National Projects: National projects will account for RUB41 trillion ($489bn) in funding over six years, including RUB4.6 trillion ($54bn) for road infrastructure and RUB1.9 trillion ($22.7bn) to support technological leadership. Additional subsidies will be directed to regions to equalise budgetary resources, while wage subsidies in 2026 will be pegged to inflation.
New taxes: To fund the increased expenditure, the government plans significant tax changes. The standard value-added tax (VAT) rate will rise from 20% to 22% from January 2026, which will add an estimated RUB1.2 trillion of revenues, or 0.5% of GDP.
The preferential 10% VAT rate for socially significant goods will remain. The threshold for small businesses under the simplified tax system to become liable for VAT will be reduced from RUB60mn ($716,369) to RUB10mn ($119,394).
Bookmakers will face new fiscal measures, with a 5% levy on accepted bets and a 25% profit tax. “The increase in VAT and the increased burden on the gambling industry are needed to finance defence,” the Finance Ministry said.
However, as VAT is a consumption tax, it will push up inflation again as 90% of the increase will be passed on to consumers by manufacturers and service providers, according to The Bell.
Privatisation: Privatisation of large state-owned enterprises is also planned, though the government said it would retain controlling stakes in strategically important companies. One option to raise additional cash has been to sell off some of the assets held in the illiquid part of the NWF, which includes, for example, a significant stake in state-owned retail banking giant Sberbank. Most of the investments in the non-liquid part of the NWF are managed by the sovereign wealth fund, Russia Direct Investment Fund (RDIF).
The ministry emphasised that despite growing fiscal pressures, the draft budget was designed to “preserve stability while meeting the needs of the armed forces and providing social guarantees to the population” – a comment partly aimed at Trump’s comments the previous day.

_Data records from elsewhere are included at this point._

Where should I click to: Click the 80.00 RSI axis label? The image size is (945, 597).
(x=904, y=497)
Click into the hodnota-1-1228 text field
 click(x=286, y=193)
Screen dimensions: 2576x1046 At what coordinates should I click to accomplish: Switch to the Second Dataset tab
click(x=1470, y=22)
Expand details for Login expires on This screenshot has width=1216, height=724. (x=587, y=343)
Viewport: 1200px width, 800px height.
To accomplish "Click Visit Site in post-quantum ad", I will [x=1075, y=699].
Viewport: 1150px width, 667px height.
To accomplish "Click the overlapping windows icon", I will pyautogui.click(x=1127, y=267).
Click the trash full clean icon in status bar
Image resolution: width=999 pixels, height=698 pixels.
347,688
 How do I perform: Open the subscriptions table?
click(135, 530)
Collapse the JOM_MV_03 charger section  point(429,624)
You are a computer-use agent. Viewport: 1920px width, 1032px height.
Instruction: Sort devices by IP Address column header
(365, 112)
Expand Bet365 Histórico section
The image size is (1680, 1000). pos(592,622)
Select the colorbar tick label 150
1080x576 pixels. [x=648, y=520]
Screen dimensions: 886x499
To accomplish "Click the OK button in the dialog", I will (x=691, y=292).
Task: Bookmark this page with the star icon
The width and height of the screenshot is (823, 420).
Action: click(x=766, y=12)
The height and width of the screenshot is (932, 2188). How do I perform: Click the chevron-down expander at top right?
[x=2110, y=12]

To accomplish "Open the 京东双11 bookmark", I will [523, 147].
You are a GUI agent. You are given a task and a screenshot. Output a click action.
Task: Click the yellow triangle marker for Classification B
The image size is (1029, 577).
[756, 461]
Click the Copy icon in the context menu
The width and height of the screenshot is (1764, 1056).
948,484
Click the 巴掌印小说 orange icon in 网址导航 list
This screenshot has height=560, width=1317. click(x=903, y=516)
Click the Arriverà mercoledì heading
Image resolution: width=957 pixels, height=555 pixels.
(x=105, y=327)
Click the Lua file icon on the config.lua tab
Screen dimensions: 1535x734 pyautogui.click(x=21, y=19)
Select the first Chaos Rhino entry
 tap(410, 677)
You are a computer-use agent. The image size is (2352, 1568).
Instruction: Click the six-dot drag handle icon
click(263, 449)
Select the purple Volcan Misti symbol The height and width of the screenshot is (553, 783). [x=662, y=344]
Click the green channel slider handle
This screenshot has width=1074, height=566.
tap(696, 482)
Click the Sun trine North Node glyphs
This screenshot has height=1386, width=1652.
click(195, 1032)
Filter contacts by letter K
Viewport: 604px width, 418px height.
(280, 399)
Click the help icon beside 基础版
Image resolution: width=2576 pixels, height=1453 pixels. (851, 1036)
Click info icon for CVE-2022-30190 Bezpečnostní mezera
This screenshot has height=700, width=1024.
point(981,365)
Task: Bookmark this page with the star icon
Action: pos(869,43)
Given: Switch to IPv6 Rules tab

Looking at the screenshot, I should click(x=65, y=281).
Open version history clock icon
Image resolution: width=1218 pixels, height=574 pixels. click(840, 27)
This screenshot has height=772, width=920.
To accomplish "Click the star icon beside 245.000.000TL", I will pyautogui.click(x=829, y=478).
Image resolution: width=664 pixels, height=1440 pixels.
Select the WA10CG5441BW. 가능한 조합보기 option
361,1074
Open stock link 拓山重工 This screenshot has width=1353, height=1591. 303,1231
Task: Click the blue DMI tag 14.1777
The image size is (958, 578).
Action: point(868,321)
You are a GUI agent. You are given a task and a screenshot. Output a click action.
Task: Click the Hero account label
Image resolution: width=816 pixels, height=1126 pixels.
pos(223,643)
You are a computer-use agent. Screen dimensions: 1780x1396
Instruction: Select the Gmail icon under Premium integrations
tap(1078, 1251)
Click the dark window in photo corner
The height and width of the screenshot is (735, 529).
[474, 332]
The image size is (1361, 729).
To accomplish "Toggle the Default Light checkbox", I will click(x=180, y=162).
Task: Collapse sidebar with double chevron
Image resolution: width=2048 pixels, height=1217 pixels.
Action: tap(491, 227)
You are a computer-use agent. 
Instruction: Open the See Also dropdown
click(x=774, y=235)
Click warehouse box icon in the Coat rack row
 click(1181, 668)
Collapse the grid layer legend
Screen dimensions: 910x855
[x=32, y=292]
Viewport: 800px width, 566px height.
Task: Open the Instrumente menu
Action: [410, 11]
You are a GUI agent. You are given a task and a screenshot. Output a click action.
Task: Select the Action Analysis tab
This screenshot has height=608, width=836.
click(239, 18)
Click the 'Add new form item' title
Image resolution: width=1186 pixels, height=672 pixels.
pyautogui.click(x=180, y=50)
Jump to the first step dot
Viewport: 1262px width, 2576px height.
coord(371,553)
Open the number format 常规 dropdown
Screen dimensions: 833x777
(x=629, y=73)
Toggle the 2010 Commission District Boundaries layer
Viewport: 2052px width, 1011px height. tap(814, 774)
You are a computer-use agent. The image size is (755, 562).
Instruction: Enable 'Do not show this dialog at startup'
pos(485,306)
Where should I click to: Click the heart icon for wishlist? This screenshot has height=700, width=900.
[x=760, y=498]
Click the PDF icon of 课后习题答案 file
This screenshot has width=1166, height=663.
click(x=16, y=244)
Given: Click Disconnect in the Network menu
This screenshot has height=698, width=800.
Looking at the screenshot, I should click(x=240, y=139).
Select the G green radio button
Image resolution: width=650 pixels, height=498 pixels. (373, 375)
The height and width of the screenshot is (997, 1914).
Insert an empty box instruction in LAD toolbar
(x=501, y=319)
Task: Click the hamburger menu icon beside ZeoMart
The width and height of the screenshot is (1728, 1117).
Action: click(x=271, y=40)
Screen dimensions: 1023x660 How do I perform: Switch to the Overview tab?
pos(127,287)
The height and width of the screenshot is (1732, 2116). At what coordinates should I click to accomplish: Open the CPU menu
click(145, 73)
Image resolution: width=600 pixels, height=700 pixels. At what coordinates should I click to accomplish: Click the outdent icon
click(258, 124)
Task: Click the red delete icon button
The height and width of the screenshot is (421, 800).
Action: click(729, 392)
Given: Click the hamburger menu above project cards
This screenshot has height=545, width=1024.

Inflation and rates: Inflation has been falling faster than expected, dropping from a sticky 10% at the end of 2024, to 8.8% in August and is slated to be 6.8% by the end of the year. However, economists worry that the 200bp increase in VAT will stoke prices again over the rest of this year and slow the monetary policy easing the CBR began in the summer. The regulator has already cut rates by 400bp this year to 17% and was hoping to cut another 200bp before the end of this year, before bringing rates to 12-13% next year to revitalise growth.
Fixed investment: The investment forecast has also been reduced: instead of the previously expected 3% growth in 2026, now a decline of 0.5% is projected. The Ministry of Economy attributes this to the "high base of recent years" and tight monetary policy.
Industrial production: The industrial production forecast has been lowered from 2.6% to 1.5% in 2025 and from 2.9% to 2.3% in 2026.
Trade balance & FX: a foreign trade surplus in goods in 2025 is expected to reach $106.9bn (versus $86.8bn in the April forecast), and the ruble exchange rate will strengthen to RUB86.1 per dollar, up from RUB94.3 per dollar on average. However, in 2026, the exchange rate will fall to RUB92.2 per dollar. The Brent oil forecast was set at $70 per barrel in 2025–2027, down from the previously forecast of $72 in 2026–2027).